◆ EXERCISE PROMPT
Exactly copy the final stretch of the listing below: the line with "Select the highlighted" and every line after it.

*** Opening SOURCE INFORMATION ***

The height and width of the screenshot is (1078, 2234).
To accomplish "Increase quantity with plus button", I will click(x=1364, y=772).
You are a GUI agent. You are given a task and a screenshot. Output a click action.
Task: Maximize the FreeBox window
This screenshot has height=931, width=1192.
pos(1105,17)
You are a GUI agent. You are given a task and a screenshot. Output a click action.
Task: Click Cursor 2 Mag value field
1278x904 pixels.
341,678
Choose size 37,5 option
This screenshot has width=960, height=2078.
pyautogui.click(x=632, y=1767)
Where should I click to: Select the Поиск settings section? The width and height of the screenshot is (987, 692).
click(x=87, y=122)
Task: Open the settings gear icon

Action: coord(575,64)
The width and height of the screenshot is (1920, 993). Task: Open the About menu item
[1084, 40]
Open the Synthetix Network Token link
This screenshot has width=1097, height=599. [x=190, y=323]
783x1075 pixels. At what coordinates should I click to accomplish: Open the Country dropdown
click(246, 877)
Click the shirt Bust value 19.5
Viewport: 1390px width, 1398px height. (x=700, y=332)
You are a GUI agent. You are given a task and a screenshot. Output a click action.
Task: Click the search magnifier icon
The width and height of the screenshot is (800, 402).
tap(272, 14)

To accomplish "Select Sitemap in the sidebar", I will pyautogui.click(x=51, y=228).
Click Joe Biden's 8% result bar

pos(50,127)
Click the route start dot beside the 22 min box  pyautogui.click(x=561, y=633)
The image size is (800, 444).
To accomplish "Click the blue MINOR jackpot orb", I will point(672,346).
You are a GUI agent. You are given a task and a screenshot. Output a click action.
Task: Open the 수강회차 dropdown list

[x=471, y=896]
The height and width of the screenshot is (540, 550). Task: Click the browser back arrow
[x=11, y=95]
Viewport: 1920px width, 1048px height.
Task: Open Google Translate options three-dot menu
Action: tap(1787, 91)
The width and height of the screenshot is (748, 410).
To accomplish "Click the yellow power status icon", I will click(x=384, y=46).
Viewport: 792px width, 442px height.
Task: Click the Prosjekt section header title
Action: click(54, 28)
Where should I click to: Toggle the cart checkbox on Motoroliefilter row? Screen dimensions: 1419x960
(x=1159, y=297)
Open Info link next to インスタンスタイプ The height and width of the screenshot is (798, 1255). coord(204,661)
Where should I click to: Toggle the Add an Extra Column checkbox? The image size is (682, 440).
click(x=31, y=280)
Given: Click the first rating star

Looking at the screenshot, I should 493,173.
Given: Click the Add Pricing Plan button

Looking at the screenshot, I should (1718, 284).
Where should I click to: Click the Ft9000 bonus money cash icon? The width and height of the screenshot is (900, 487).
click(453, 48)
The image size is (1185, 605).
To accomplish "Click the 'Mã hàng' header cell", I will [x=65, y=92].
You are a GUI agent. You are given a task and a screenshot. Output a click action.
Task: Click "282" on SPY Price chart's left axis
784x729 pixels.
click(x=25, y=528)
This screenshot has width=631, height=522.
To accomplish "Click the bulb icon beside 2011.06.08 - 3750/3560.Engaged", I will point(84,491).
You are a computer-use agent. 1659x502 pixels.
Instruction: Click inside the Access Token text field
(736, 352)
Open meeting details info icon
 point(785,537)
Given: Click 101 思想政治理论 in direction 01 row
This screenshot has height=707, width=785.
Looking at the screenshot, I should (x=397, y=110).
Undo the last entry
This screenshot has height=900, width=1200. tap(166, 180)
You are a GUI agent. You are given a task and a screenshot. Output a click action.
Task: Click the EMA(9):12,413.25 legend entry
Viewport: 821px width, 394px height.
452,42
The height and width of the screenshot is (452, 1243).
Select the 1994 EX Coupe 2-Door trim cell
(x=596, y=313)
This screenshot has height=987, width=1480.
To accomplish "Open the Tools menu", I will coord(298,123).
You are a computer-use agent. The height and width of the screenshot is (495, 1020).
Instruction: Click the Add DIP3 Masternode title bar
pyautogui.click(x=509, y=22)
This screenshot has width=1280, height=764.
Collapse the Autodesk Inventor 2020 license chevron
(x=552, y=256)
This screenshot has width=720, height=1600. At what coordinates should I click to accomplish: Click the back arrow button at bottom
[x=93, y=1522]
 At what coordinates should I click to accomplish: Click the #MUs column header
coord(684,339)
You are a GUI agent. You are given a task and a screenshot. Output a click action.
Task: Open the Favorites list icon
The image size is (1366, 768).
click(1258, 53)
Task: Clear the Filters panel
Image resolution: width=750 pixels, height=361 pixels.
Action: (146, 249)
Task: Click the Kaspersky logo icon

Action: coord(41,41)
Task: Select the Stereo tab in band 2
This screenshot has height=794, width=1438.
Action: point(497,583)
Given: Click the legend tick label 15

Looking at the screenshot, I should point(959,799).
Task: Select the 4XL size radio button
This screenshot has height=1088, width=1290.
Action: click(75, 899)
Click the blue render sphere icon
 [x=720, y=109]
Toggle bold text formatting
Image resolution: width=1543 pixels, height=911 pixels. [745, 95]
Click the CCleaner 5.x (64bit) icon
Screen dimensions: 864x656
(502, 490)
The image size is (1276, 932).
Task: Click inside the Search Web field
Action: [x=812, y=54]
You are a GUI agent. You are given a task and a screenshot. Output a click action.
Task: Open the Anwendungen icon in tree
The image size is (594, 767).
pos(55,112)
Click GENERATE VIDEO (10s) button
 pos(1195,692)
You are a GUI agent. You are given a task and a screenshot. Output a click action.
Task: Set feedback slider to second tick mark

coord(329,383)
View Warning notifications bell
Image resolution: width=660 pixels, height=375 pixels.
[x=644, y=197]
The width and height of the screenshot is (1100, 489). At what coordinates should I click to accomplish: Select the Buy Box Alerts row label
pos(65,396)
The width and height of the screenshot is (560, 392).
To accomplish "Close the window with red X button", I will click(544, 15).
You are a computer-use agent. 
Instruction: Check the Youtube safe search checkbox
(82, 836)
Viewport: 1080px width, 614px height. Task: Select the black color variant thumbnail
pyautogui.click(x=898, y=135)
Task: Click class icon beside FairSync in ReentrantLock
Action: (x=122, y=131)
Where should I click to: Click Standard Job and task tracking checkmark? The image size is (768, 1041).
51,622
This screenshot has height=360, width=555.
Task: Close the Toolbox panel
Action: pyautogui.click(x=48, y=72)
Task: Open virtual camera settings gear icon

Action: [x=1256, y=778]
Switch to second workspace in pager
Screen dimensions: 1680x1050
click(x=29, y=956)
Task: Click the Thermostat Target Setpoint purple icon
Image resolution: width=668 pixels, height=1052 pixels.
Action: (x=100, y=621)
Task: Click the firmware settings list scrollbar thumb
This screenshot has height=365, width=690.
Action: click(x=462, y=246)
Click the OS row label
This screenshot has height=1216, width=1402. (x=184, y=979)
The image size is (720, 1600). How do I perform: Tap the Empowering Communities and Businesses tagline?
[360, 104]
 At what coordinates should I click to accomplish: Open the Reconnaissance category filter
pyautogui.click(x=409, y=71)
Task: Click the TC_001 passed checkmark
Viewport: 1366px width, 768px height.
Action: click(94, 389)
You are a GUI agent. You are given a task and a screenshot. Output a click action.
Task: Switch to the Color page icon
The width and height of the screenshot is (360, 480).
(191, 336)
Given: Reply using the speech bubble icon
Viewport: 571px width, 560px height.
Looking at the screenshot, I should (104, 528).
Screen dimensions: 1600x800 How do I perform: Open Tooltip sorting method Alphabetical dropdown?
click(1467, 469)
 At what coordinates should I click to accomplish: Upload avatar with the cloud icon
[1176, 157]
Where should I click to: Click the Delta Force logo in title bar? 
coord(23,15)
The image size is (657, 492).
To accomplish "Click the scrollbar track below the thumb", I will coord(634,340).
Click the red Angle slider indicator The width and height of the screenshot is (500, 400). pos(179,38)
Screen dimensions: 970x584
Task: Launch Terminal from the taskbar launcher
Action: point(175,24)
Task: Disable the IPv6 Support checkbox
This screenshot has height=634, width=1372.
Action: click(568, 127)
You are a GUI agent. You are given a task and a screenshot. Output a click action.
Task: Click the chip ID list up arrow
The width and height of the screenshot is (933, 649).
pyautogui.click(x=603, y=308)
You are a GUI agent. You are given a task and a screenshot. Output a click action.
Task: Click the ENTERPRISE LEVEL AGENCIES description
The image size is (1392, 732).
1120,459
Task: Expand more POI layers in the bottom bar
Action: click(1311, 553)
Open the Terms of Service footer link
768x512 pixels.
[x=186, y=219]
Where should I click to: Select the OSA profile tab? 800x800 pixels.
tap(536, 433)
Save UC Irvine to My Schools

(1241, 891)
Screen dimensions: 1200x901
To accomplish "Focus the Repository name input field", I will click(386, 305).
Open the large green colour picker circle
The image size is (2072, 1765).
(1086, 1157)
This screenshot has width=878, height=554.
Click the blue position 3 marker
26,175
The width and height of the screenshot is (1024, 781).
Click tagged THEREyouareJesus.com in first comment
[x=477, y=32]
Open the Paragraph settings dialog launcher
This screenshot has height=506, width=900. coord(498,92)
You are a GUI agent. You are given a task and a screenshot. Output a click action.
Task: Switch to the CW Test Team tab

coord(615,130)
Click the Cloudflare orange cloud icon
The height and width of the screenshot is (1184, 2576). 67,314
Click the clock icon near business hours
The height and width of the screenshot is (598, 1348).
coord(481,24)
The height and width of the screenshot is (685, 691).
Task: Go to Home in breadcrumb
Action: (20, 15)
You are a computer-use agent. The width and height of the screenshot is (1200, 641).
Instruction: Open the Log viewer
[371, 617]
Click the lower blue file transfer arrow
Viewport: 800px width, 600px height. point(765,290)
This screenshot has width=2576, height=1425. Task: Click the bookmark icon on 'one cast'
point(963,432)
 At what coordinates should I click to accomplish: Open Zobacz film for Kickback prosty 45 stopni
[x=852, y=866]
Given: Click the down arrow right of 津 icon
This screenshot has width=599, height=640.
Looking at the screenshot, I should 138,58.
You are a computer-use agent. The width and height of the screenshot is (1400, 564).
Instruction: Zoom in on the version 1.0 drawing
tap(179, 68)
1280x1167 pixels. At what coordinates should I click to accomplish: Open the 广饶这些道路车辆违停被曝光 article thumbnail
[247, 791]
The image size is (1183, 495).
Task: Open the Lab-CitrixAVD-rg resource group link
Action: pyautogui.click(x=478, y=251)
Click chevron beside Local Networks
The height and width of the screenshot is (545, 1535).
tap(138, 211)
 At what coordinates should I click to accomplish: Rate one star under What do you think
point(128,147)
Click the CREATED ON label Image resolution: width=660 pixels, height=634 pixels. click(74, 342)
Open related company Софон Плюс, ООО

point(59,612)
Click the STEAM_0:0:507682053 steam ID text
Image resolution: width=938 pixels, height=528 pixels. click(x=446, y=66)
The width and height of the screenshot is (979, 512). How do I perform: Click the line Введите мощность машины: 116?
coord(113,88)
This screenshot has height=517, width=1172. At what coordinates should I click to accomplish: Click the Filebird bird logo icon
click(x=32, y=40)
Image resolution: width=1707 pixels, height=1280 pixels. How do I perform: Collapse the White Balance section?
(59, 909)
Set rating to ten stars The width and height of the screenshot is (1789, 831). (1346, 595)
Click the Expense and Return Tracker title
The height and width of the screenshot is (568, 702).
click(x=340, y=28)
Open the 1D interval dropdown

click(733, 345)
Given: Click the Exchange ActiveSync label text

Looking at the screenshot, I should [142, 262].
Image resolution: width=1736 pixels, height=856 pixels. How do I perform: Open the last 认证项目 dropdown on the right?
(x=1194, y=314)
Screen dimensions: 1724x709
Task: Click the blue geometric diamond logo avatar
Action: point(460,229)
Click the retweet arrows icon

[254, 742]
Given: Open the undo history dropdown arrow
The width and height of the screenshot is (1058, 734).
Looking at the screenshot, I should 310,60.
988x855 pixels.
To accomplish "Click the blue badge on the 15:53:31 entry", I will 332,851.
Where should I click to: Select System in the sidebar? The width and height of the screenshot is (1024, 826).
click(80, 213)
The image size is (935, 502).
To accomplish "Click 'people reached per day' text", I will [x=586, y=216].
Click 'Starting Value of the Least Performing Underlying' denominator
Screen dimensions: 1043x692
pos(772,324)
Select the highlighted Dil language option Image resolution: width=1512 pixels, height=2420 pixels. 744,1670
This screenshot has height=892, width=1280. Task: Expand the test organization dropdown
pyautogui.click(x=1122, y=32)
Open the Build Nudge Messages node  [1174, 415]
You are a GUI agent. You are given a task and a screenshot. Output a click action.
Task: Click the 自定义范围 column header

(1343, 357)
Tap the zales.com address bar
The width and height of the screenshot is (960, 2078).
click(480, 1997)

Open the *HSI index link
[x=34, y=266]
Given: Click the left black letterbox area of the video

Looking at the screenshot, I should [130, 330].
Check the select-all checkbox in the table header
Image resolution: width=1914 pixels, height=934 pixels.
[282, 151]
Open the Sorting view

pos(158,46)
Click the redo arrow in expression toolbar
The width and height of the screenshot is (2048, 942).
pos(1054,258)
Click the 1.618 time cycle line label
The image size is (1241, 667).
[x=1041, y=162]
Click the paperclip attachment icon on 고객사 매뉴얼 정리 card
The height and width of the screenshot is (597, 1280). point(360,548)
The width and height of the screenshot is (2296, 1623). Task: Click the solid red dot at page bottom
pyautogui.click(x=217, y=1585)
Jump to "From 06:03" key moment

*** Closing SOURCE INFORMATION ***

◆ WRITTEN REPLY
Select the highlighted Dil language option Image resolution: width=1512 pixels, height=2420 pixels. 744,1670
This screenshot has height=892, width=1280. Task: Expand the test organization dropdown
pyautogui.click(x=1122, y=32)
Open the Build Nudge Messages node  [1174, 415]
You are a GUI agent. You are given a task and a screenshot. Output a click action.
Task: Click the 自定义范围 column header

(1343, 357)
Tap the zales.com address bar
The width and height of the screenshot is (960, 2078).
click(480, 1997)

Open the *HSI index link
[x=34, y=266]
Given: Click the left black letterbox area of the video

Looking at the screenshot, I should [130, 330].
Check the select-all checkbox in the table header
Image resolution: width=1914 pixels, height=934 pixels.
[282, 151]
Open the Sorting view

pos(158,46)
Click the redo arrow in expression toolbar
The width and height of the screenshot is (2048, 942).
pos(1054,258)
Click the 1.618 time cycle line label
The image size is (1241, 667).
[x=1041, y=162]
Click the paperclip attachment icon on 고객사 매뉴얼 정리 card
The height and width of the screenshot is (597, 1280). point(360,548)
The width and height of the screenshot is (2296, 1623). Task: Click the solid red dot at page bottom
pyautogui.click(x=217, y=1585)
Jump to "From 06:03" key moment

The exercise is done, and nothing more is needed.